_DOCUMENT TEXT_:
Hire your employees on a one- or two-week trial basis, in order to give you an easy way to dump duds. We have improved significantly in this respect. It’s not that we have become significantly smarter at hiring, but rather that we have developed incredibly effective systems for evaluating and sorting employees very quickly after they are hired. We ruthlessly cull and enthusiastically promote. If someone cleans poorly, let them go do it for a less exacting competitor. Find and promote your first star, and you have a foundation from which to grow.
Do not at first hire together two employees who know one another. Once you find the first employee, continue searching for the second; hire the second as soon as possible, to diversify your risk of hiring duds. You can’t hand the houses over and fully commit your time to marketing and managing until you have two trained employees. Even if you do not increase prices, you should still expect to lose some clients when you switch to team cleaning. I would recommend that you make the change coincident with some service upgrade. The most obvious upgrade is to begin washing floors by hand, if you don’t already do so. Another would be to switch to using your own supplies and equipment. Promise your clients that the changes will improve quality and dependability. This worked quite well for us last year, when we bought Basisk Home Cleaning. We managed to switch a very high percentage of the customers from Basisk’s system of having one cleaner, over to being cleaned by our teams. We did this by significantly improving the quality of service and using our supplies and equipment when we made the change. During the first visit with the new person, make sure the employee spends most of her time washing baseboards, vacuuming corners, cleaning doors, etc. This demonstrates to both the client and the employee your commitment to providing perfect service.

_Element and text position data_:

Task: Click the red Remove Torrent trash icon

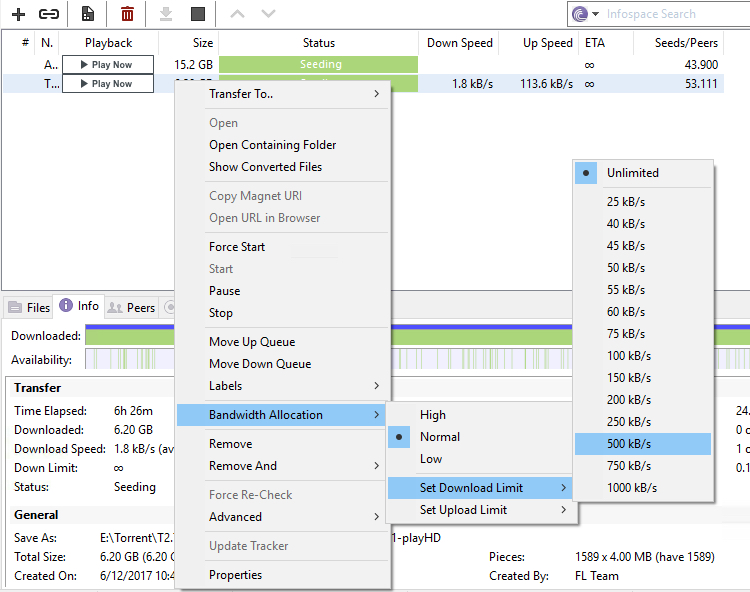Action: coord(127,14)
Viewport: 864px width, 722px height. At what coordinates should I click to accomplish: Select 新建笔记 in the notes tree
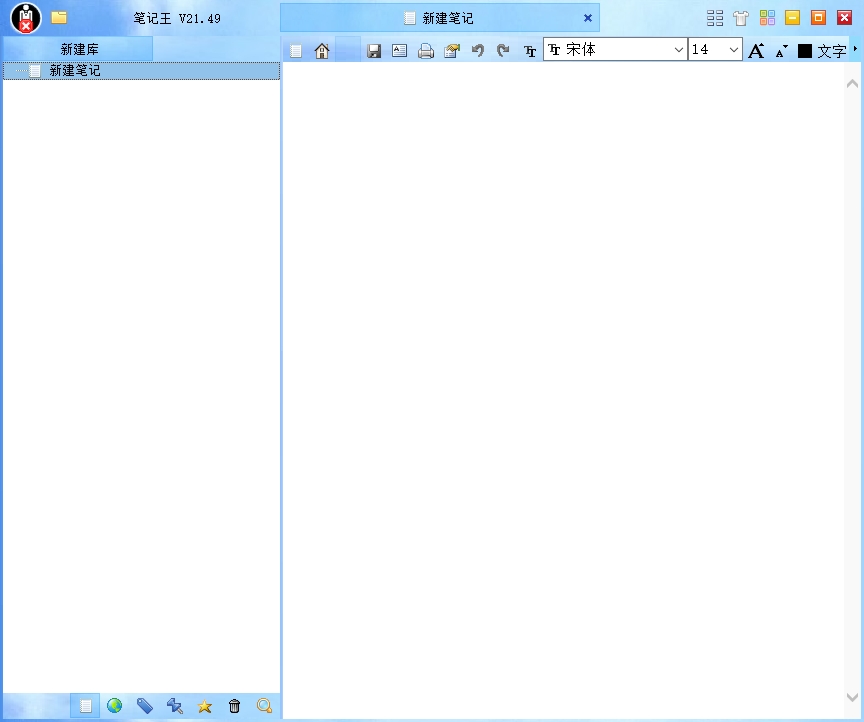click(75, 71)
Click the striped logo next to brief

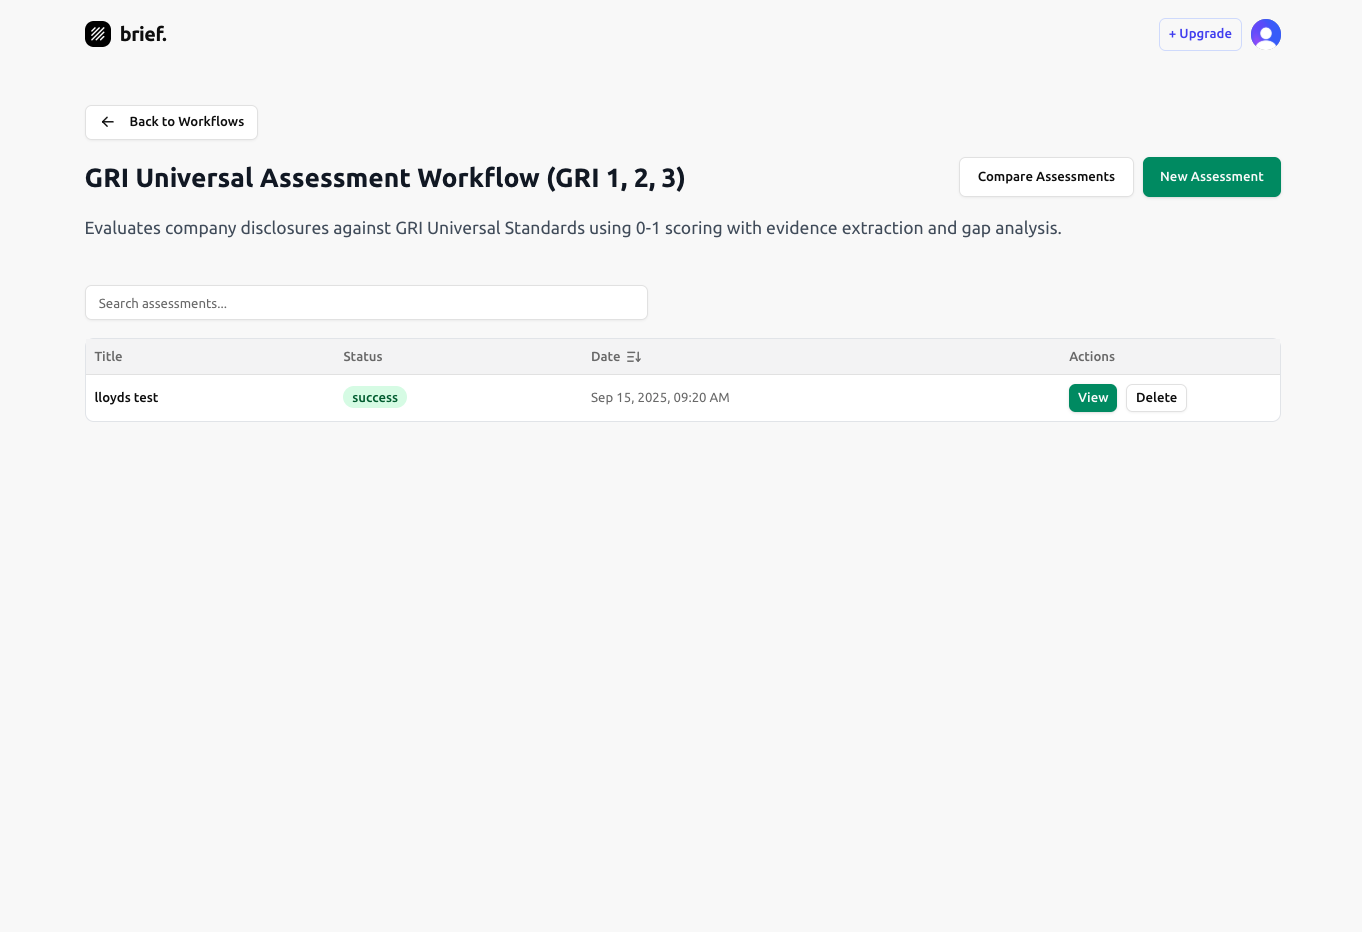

_WHAT THE EXERCISE ASKS_: How long a trial period does the cleaning business text recommend when hiring employees? Please rely only on the cleaning business text.

_WRITTEN ANSWER_: One or two weeks.